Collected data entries

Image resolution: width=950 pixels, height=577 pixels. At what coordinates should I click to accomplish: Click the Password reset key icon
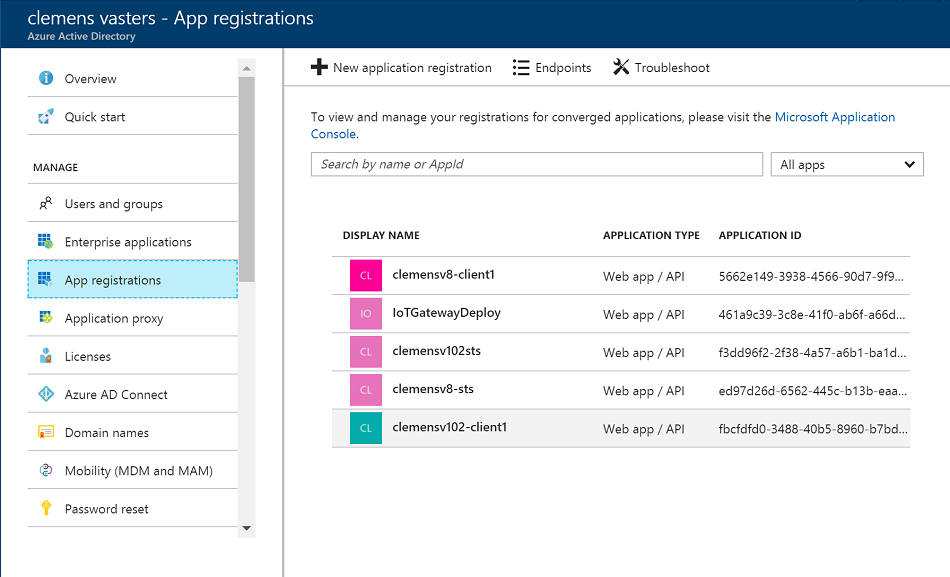tap(45, 508)
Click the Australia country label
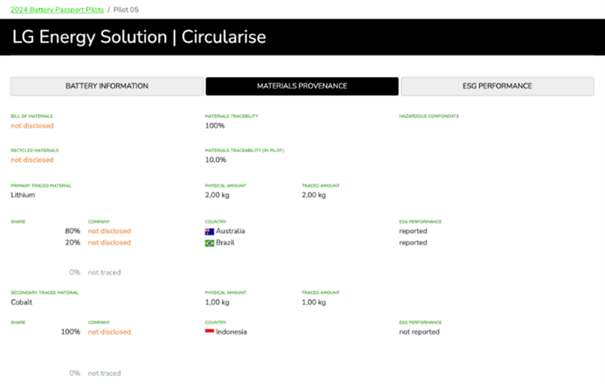 click(x=230, y=231)
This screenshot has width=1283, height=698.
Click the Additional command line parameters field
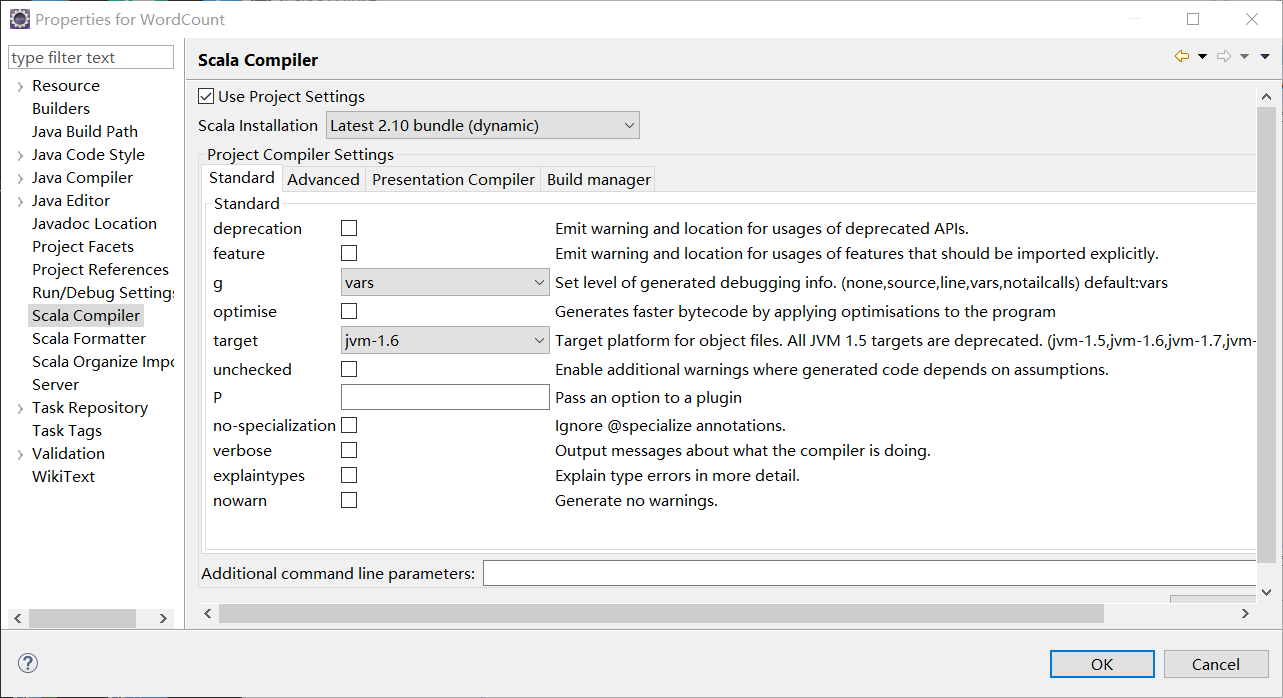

■ **WORK INSTRUCTION**
Could you write all the entries out again exactly, but without their pictures?

■ **TASK SOLUTION**
Image resolution: width=950 pixels, height=577 pixels. At what coordinates should I click to accomplish: Click the Password reset key icon
tap(45, 508)
Click the Australia country label
 click(x=230, y=231)
This screenshot has width=1283, height=698.
Click the Additional command line parameters field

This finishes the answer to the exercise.